Women’s networks, collectives and organisations have acted as critical intermediaries, linking local women with policy makers, technology providers and funding. However, these operate with inadequate funding to maintain – much less expand – the scale of activities required to reduce carbon emissions and cope with climate impacts. Despite quantitative evidence of the risks posed by excluding women from planning and implementation, women’s organisations working at the intersection of gender and climate have found little support from funders of climate action, nor from funders of gender programmes. Current climate finance reinforces the dominance of large, male-dominated environmental organisations and denies women the opportunity to themselves determine the best use of resources to address climate challenges, with their own solutions.

However, this scenario is poised to change. New climate finance mechanisms have the chance to reverse this exclusion and enhance project efficiency and effectiveness by investing in women’s agency, ownership, leadership and entrepreneurship.

Climate finance mechanisms – both public and private – can provide support to projects and women-led businesses for mitigation and adaptation activities that also address Sustainable Development Goal (SDG) Five for women’s empowerment and gender equality. These mechanisms can develop innovative instruments for women’s organisations and businesses to access dedicated funds and loans for this purpose. 

But which climate finance mechanisms exist that are truly gender-responsive and inclusive for women in their design, governance and implementation? Can climate finance provide a sufficient incentive for organisations and businesses to embrace gender and women’s empowerment?

One hope rests with the Green Climate Fund (GCF), which mandates its accredited entities to have gender policies and competencies. The GCF could thus be a game changer, assuming the Fund does not allow entities to achieve accreditation without meeting this requirement. Can this progressive gender policy be realised and inspire other investors to use innovative policies, approaches and tools to achieve similar goals?

To achieve success, the GCF and other financing entities must embrace accountability as a core principle; measurement, quantification and even independent verification of outcomes within climate projects is necessary to achieve sustainable and meaningful results.

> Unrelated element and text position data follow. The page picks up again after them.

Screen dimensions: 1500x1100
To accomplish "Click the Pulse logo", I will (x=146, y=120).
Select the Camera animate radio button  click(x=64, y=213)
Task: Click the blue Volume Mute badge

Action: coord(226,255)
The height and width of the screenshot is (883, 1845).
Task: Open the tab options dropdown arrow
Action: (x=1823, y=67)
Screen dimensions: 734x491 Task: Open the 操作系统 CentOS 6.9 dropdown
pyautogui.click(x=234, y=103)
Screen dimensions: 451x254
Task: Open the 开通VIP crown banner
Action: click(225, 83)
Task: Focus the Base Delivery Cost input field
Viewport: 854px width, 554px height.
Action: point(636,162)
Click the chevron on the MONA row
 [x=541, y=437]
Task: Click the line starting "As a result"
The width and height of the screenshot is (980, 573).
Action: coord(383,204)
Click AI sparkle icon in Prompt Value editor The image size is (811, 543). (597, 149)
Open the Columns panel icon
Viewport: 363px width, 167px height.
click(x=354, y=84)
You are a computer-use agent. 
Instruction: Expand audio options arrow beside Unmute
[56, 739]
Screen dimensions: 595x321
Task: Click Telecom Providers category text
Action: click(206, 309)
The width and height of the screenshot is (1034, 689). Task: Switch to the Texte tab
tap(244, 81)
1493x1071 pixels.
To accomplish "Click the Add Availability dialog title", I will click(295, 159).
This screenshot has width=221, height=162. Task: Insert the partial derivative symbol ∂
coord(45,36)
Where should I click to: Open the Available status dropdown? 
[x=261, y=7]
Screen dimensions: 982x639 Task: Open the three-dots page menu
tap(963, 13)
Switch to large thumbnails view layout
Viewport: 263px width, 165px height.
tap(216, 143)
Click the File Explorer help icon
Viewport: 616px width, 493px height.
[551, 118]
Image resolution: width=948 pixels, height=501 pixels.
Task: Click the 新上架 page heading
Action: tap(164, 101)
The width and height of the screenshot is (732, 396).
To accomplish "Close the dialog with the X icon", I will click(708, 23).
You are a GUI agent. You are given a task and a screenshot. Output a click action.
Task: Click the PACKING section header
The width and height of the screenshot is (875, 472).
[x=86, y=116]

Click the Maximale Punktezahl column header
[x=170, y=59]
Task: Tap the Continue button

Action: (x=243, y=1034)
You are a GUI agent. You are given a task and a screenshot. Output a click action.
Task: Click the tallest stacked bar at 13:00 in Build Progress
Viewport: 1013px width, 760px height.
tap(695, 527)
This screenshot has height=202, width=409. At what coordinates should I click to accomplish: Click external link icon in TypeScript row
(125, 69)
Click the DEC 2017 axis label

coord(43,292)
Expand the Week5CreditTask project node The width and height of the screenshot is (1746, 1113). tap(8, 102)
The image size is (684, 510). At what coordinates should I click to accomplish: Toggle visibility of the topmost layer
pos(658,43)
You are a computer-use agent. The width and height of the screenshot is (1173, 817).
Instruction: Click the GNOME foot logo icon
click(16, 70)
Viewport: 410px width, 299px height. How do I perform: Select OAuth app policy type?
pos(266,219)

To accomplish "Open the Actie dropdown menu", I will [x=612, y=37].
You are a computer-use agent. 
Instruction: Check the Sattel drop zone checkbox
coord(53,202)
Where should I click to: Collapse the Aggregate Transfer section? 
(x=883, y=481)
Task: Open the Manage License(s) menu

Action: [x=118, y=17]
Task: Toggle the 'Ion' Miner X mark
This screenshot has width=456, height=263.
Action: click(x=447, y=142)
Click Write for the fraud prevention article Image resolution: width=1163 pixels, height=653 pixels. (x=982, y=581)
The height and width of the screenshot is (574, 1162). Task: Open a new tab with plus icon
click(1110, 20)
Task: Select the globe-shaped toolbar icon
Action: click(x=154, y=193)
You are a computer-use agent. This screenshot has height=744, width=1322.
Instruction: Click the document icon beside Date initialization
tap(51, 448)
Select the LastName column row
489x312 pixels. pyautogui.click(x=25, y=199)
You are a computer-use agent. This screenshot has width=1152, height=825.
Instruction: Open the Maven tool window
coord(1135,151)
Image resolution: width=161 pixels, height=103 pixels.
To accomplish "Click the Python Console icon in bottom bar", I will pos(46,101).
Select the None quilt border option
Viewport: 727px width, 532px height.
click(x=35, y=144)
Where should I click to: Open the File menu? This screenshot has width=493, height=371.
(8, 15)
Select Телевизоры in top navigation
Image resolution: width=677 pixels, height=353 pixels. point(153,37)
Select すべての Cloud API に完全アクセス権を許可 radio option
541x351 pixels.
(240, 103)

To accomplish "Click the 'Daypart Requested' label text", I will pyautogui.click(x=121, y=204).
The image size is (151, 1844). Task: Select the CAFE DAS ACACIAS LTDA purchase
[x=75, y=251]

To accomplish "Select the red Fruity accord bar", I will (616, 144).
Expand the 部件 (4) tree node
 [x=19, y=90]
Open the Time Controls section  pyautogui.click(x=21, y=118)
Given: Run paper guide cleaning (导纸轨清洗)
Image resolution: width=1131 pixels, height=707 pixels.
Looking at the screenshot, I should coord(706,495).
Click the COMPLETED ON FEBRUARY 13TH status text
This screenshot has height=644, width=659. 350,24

This is a safeguard against ‘pink washing’, or the common action of ticking boxes for gender.

A results-based payment system could provide a way to increase transparency and accountability; a system that tracks, weighs, and scores performances could drive changes in the ways that organisations and businesses treat gender.

To fill this gap for metrics and incentives, one global women-led organisation with expertise in both climate change and gender, WOCAN, created the W+ Standard to provide governments, NGOs and companies a way to measure and finance women’s empowerment outcomes within projects and supply chains.

The W+ Standard is applied to energy, agriculture and forestry projects that produce improved income/assets, health, food security, leadership, time saving and education benefits for women and their families. It is a rigorous results-driven framework that quantifies and monetises the social capital created by women, and rewards their contributions to sustainable environments and communities, climate change mitigation and adaptation through a donation provided to local women’s organisations. Organisations and businesses that obtain satisfactory results generate W+ units and receive W+ certificates and labels that inform clients and customers of their support for women’s empowerment. The W+ makes it possible for companies, funders and individuals to obtain carbon emissions offsets that provide benefits to women, through purchases of Certified Emission reductions (CERs) bundled with W+ units in a single package.

These two innovations – the Green Climate Fund and the W+ – have the potential to reverse historic neglect of women and gender within environment and climate initiatives.